EXTRACTED INFORMATION:
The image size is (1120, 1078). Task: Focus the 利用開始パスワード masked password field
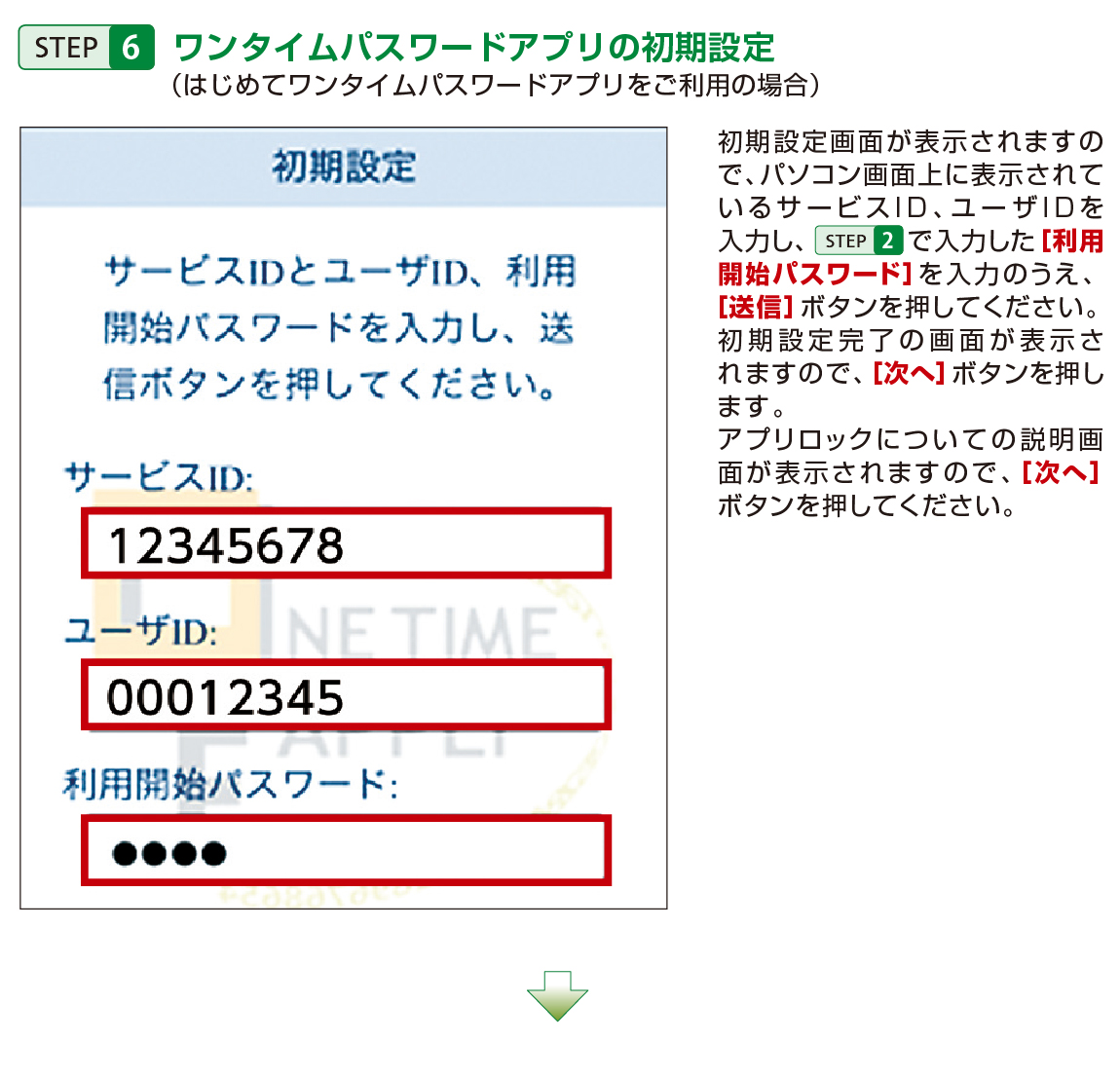point(346,852)
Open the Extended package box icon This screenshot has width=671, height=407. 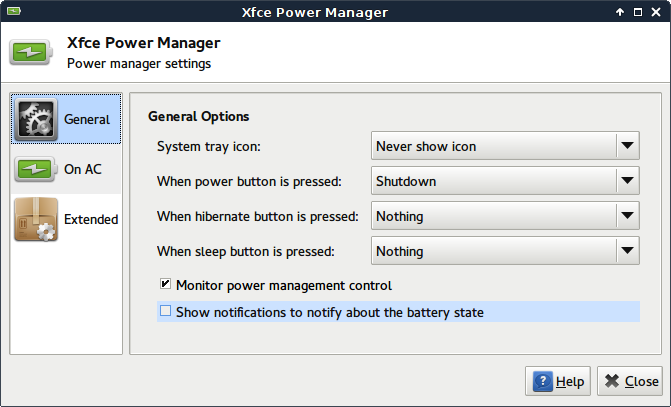pos(36,219)
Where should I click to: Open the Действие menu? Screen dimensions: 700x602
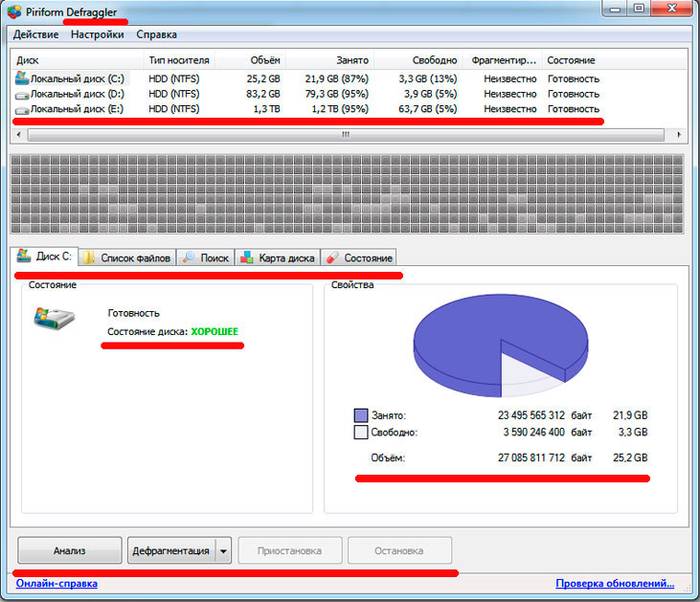[x=35, y=34]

WHAT YOU HAVE TO DO:
None of the pictures belong in the result. Print exactly the lines from the one containing "Where should I" through the final line of the entries.

TASK RESULT:
Where should I click to: Open the Действие menu? Screen dimensions: 700x602
[x=35, y=34]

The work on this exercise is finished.